Bannon has not responded to repeated requests by The Washington Post to discuss the matter. Two Post reporters sought to independently verify his residency claims, using a wide array of publicly available information.
They obtained utility bills, court records, real estate transactions, state driver reports and the checks he wrote to pay municipal taxes in California. They interviewed neighbors, spoke with landlords and tracked his Breitbart-related activity.
In the digital age, when most Americans leave a clear footprint of their whereabouts, Bannon left a meandering trail filled with ambiguity, contradictions and questions. The Post found that Bannon left a negligible footprint in Florida. He did not get a Florida driver’s license or register a car in the state. He never voted in Florida, and neighbors near two homes he leased in Miami said they never saw him. His rent and utility bills were sent to his business manager in California.
Bannon’s former wife occupied the premises, according to a landlord and neighbors.
At the same time Bannon said he was living with his ex-wife, she was under investigation for involvement in a plot to smuggle drugs and a cellphone into a Miami jail, a law enforcement document obtained by The Post shows.
The Post learned that state prosecutors in Miami have an active investigation into Bannon’s assertions that he was a Florida resident and qualified to vote in the state from 2014 to 2016. In late August, investigators subpoenaed Bannon’s lease of a Coconut Grove home and other documents. They also contacted the landlords of that home and another that Bannon leased nearby, and sought information from a gardener and handyman who worked at one of the homes, according to documents and interviews.
Because state laws do not clearly define residency, making a false registration case can be difficult.

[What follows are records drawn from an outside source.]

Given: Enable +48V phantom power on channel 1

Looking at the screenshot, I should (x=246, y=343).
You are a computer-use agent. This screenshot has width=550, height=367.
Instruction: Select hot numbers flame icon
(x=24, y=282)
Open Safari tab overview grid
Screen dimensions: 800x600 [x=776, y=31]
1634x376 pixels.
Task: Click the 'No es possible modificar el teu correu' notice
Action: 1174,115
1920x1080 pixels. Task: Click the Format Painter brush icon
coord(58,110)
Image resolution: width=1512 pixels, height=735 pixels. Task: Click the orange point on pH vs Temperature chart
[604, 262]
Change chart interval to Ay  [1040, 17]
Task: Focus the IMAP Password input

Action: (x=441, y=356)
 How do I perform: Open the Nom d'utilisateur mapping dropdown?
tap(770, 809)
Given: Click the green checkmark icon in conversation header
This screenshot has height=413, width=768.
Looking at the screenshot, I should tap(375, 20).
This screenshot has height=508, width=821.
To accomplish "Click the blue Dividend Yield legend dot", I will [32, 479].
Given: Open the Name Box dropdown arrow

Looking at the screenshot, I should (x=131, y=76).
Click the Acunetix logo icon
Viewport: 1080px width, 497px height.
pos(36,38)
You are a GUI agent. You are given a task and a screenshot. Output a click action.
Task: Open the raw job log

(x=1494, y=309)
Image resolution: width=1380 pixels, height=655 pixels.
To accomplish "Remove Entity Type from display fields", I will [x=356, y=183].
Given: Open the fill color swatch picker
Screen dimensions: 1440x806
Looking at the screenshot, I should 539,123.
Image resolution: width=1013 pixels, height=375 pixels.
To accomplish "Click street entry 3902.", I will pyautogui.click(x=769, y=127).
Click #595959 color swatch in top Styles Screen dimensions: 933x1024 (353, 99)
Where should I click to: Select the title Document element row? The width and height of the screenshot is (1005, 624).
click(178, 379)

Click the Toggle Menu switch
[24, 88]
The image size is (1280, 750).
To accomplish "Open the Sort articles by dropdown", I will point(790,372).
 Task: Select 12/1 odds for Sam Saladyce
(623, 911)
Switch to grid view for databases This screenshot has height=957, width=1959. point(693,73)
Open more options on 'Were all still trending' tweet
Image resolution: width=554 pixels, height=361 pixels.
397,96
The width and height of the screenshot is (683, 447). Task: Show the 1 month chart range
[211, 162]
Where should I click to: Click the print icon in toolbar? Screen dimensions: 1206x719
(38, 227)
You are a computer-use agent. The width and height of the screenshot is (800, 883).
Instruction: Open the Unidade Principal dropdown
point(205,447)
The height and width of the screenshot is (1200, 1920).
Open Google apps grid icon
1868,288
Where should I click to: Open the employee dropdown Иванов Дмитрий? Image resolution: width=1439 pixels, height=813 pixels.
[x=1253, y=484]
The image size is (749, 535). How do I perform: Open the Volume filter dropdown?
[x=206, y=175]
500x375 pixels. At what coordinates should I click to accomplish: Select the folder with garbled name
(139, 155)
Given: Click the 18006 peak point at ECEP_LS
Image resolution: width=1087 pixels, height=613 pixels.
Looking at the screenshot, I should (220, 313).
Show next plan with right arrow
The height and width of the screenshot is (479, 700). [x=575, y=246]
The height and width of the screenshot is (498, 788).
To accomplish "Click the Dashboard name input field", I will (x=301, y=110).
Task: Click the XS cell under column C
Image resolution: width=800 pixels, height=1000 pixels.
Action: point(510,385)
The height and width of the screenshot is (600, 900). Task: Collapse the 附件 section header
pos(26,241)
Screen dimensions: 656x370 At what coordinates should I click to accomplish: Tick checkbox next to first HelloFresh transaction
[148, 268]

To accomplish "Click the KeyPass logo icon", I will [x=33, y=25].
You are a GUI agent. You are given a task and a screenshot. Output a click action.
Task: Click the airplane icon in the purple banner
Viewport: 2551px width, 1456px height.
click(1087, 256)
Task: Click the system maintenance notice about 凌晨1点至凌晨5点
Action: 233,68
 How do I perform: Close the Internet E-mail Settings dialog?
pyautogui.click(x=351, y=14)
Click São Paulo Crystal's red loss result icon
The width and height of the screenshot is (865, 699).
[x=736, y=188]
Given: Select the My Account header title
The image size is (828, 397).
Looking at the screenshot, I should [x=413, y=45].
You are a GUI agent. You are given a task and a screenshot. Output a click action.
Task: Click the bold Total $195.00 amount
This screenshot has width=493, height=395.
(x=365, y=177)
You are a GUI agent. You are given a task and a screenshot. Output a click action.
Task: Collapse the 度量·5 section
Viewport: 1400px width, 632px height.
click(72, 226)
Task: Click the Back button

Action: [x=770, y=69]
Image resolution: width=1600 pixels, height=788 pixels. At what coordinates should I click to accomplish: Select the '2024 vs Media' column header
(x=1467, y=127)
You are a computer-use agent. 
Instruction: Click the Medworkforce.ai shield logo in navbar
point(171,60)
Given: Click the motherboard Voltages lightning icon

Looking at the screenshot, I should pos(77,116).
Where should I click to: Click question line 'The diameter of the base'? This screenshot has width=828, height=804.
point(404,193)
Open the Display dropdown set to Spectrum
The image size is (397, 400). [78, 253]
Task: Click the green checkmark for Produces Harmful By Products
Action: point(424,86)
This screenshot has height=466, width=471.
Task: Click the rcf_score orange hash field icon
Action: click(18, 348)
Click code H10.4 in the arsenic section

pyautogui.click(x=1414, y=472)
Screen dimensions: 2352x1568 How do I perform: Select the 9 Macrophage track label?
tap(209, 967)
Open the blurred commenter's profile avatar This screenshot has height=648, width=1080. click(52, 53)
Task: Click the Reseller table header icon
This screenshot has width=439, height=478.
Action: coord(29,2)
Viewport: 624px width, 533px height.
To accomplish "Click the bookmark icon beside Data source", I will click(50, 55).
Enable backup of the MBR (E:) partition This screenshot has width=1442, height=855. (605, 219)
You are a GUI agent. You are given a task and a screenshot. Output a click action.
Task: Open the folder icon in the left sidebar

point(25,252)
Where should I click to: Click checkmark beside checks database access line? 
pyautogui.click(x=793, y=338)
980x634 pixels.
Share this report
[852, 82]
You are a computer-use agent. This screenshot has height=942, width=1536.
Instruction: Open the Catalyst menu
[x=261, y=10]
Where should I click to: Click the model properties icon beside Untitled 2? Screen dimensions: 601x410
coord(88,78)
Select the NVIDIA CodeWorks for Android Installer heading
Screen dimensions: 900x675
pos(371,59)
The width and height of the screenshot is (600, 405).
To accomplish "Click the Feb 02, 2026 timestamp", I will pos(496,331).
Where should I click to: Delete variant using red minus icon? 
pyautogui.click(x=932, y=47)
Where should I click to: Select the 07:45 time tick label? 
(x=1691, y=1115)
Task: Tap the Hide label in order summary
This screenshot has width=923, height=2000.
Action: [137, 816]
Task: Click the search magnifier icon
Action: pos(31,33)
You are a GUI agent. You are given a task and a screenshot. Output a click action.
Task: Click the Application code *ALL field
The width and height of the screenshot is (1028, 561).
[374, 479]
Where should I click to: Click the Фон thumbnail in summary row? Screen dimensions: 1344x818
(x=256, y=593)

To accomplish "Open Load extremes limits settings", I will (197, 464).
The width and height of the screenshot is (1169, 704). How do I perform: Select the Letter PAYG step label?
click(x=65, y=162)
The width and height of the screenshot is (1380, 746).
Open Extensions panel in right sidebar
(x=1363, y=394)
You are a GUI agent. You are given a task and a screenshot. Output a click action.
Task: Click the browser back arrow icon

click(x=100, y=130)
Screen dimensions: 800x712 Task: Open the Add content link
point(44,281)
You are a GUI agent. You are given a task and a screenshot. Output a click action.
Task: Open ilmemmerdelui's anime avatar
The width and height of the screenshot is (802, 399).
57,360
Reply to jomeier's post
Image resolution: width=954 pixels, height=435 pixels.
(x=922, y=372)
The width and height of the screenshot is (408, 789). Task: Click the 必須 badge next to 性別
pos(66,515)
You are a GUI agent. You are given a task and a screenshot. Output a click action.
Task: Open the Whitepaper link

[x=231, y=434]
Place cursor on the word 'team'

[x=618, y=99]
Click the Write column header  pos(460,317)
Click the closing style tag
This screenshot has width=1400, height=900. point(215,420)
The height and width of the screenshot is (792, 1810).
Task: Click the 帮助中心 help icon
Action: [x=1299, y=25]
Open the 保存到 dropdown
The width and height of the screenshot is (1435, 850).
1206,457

The danger, as I can personally testify, is that some state agents are willing to lie, ignore conclusive evidence, and make blatantly false residence claims. The Minnesota Department of Revenue eventually gave up and settled its absurd case against my father, two years after illegally seizing his house there for “unpaid taxes”, because it relied upon an agent pretending that two flights, one back to Florida and another one up to Minnesota, had not taken place even though my father provided the electronic and paper evidence that he had been on them. Erasing those flights added several nonexistent weeks to his time in Minnesota, just enough to permit them to make a false claim of his residence there and claim that he owed taxes that he manifestly did not.
Agencies love the nebulous “footprint” standard, which they prefer to the hard and fast residency laws that clearly enumerate the number of days one has to be physically present in a state in order to be a resident there. Some dirt, you see, is so magic that it sticks to you wherever you go.
In my father’s case, the entire family knew the MDR claim to be false, because we had all been with him at his house in Naples at one point or another during the time he was supposedly in Minnesota. But the agent ignored literally all the evidence, documentary and testimonial, in order to lay the foundation for a false residence claim. He’s dead now. Karma can be a bitch.
Anyhow, this would be an excellent time for the God-Emperor to return the favor and order investigations into the personal lives of the Post reporters who are so determined to dig up dirt on Bannon.